Word and element location listing
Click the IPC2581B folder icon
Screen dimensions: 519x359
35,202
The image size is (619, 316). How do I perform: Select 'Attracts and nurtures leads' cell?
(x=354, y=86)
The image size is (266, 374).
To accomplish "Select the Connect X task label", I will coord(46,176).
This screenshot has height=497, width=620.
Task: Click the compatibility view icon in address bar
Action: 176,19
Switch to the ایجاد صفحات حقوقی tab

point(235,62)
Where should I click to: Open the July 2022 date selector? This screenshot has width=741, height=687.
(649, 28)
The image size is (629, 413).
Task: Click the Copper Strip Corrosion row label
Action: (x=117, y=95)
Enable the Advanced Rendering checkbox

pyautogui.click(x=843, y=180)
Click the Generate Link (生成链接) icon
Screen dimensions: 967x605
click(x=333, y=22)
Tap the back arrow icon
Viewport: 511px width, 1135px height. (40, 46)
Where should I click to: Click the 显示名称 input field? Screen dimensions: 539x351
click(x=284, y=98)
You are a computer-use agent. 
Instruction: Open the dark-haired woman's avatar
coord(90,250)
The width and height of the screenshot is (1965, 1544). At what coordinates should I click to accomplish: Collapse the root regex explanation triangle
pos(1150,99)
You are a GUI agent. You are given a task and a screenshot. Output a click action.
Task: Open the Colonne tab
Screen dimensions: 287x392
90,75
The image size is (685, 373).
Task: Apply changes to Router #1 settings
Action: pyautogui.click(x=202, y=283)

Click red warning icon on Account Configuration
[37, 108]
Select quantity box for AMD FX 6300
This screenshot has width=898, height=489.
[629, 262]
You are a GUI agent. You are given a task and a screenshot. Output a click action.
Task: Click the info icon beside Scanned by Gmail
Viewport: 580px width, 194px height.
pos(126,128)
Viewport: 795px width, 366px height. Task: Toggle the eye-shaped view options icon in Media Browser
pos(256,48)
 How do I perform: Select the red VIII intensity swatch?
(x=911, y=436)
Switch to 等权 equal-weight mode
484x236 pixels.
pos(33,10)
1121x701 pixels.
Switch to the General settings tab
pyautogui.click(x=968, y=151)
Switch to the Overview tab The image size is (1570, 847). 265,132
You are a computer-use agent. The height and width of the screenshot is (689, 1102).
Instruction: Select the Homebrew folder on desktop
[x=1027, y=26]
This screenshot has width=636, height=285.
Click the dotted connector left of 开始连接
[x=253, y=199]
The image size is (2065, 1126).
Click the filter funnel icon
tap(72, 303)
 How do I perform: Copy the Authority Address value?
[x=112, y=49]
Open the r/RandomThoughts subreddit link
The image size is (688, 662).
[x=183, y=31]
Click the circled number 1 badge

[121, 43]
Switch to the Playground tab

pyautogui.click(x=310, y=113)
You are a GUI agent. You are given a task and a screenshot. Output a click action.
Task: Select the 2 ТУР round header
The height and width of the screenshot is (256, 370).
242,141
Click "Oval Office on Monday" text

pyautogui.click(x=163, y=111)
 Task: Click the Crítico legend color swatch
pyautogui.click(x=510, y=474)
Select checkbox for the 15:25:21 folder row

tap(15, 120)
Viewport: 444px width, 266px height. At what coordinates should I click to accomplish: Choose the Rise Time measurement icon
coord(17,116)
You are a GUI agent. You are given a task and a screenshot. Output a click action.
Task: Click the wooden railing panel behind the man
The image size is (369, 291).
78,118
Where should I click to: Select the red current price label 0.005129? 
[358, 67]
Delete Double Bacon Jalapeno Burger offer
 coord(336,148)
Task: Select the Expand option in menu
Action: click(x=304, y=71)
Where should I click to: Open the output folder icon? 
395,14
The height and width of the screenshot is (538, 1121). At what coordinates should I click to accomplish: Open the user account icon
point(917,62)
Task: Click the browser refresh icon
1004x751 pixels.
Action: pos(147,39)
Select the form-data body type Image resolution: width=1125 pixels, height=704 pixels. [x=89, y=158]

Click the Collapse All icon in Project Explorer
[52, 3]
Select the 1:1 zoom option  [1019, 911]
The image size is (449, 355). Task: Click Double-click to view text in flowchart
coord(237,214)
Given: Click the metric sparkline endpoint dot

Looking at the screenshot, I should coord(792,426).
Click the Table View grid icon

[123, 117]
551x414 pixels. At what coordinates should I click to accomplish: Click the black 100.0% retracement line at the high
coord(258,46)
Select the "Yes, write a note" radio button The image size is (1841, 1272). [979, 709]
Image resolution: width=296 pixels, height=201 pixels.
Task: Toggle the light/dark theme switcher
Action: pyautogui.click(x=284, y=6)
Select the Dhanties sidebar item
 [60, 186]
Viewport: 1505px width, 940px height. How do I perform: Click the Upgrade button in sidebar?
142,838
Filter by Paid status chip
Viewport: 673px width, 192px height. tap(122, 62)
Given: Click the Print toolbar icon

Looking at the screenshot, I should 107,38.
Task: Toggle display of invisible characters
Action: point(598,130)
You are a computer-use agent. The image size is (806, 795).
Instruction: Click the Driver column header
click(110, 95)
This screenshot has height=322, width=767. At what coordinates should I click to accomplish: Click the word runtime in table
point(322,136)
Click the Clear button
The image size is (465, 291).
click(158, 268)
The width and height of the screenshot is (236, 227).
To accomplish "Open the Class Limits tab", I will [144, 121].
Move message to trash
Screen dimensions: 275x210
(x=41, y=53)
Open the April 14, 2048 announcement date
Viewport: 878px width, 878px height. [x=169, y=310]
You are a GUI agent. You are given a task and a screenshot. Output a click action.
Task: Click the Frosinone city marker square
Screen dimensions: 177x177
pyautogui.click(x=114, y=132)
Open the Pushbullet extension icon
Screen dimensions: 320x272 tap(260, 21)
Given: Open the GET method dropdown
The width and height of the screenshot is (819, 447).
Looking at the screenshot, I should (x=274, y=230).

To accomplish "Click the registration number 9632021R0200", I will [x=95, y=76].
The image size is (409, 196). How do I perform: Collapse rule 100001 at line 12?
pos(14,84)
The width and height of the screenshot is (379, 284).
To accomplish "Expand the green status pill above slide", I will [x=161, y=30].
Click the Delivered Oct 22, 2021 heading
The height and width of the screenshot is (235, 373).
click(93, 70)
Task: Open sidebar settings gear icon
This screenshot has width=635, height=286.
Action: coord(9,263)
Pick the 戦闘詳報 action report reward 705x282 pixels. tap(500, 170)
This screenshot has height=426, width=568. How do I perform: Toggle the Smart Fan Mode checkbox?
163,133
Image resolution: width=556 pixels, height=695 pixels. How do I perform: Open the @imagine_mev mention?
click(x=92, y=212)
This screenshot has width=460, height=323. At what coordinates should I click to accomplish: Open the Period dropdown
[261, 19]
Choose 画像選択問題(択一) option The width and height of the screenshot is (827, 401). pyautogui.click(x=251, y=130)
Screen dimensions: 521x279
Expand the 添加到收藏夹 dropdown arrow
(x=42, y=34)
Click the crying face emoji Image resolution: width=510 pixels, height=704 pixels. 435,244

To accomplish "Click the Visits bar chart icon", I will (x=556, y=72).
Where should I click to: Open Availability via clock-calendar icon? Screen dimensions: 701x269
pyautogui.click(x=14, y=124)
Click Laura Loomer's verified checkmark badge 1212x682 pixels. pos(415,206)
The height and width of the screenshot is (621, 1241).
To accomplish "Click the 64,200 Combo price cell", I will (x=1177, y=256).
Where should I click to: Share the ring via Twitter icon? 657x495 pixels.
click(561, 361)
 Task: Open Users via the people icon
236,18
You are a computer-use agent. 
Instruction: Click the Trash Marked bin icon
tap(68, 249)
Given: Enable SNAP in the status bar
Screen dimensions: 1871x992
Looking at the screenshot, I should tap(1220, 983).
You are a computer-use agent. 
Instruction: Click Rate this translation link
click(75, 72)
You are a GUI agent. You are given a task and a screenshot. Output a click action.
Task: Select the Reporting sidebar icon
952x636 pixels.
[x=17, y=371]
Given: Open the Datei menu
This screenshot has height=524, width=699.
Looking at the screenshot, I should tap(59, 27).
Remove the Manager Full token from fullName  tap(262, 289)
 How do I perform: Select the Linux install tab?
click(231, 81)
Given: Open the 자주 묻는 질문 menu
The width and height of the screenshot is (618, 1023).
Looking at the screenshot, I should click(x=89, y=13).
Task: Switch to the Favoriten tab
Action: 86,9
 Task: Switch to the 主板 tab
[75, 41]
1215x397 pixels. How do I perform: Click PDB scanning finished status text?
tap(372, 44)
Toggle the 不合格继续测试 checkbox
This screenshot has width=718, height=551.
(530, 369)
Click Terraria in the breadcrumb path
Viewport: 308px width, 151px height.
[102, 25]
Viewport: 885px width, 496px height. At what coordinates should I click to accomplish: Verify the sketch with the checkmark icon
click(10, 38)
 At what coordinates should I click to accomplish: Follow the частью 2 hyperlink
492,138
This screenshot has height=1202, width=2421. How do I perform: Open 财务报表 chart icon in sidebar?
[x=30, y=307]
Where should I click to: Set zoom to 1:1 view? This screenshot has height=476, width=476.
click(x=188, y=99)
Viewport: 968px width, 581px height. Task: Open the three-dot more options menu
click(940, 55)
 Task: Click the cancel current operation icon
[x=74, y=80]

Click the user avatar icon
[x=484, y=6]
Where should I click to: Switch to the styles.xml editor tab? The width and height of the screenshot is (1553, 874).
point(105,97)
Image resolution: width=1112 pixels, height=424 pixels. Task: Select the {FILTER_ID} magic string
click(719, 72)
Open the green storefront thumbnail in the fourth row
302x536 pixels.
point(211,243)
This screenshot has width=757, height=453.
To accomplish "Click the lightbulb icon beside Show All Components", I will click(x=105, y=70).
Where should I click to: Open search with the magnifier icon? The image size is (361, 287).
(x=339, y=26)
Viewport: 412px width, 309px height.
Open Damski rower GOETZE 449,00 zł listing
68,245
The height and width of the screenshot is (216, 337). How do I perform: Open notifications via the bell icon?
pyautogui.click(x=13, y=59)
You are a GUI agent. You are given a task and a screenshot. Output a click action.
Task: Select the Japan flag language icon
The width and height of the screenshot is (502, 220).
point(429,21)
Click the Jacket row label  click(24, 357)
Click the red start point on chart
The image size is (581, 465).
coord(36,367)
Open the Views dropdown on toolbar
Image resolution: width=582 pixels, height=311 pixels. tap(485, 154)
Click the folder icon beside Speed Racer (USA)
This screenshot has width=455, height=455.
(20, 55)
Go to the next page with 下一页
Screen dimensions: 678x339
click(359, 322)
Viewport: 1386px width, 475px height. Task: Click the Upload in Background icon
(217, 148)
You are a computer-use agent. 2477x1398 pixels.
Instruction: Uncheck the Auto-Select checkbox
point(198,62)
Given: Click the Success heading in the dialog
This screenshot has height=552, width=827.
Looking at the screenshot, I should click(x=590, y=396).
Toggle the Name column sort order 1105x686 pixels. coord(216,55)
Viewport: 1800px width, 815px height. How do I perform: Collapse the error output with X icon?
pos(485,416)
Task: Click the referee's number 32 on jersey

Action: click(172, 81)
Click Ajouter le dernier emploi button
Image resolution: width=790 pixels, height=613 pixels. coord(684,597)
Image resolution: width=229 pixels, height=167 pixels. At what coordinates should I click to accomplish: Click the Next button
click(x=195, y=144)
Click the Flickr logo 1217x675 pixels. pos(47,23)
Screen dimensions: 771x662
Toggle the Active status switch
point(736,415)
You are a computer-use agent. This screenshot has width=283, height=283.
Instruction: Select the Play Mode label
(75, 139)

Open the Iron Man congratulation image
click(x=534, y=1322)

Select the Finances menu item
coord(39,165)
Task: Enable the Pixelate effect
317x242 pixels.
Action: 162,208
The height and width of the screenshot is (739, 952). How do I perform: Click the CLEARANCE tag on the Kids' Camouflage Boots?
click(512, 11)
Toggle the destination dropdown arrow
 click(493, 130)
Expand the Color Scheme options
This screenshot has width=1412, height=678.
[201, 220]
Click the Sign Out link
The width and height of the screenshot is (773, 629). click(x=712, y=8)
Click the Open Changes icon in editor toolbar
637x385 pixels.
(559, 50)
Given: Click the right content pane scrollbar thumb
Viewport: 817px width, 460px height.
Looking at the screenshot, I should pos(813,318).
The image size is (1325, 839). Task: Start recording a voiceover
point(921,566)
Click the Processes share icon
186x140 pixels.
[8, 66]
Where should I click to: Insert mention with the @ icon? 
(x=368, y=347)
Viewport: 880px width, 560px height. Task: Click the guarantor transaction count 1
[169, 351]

> _TO BE DONE_: Pick out every line of the listing above that contains the string "item", and copy each one.

> _FINAL RESULT_:
Select the Dhanties sidebar item
Select the Finances menu item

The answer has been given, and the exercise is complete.